[Collected data entries]
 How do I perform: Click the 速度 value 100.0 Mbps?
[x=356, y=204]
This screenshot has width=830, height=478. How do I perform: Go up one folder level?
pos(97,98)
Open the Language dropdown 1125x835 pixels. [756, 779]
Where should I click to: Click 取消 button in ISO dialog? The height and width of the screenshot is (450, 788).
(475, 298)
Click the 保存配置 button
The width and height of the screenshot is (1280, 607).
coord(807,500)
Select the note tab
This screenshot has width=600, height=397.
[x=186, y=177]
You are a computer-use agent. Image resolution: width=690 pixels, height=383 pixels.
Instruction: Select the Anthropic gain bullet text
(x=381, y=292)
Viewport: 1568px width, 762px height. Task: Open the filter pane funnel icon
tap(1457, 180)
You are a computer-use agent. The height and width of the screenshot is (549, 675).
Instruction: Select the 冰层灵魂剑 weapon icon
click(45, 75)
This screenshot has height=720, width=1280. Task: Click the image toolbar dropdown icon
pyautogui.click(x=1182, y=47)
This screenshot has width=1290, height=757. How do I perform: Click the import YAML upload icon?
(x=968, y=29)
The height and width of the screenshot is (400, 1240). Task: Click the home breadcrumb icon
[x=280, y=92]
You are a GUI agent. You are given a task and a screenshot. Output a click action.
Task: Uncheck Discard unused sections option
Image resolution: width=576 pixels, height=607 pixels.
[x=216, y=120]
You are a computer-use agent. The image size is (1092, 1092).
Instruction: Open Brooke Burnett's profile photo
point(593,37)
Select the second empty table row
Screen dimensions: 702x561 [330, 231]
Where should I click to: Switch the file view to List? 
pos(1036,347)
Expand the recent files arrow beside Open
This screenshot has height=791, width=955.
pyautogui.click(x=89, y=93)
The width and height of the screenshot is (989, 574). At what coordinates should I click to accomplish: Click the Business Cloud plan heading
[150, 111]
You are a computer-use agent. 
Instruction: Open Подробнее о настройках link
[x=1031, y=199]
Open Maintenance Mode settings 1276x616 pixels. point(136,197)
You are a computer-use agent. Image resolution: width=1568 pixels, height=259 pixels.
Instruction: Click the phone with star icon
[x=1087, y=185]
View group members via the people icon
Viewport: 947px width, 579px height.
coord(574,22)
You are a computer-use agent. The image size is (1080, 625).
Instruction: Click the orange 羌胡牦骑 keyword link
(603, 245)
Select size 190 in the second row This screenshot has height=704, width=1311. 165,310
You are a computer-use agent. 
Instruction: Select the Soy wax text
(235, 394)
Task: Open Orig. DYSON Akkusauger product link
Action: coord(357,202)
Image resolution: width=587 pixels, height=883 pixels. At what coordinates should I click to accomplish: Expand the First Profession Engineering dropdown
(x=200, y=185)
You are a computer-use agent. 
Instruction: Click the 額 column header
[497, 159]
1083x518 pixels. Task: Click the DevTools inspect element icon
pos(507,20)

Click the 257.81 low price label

[Problem details] If a line in the entries above includes "computer", count it; report the total alone.

[Solution to this exercise] 8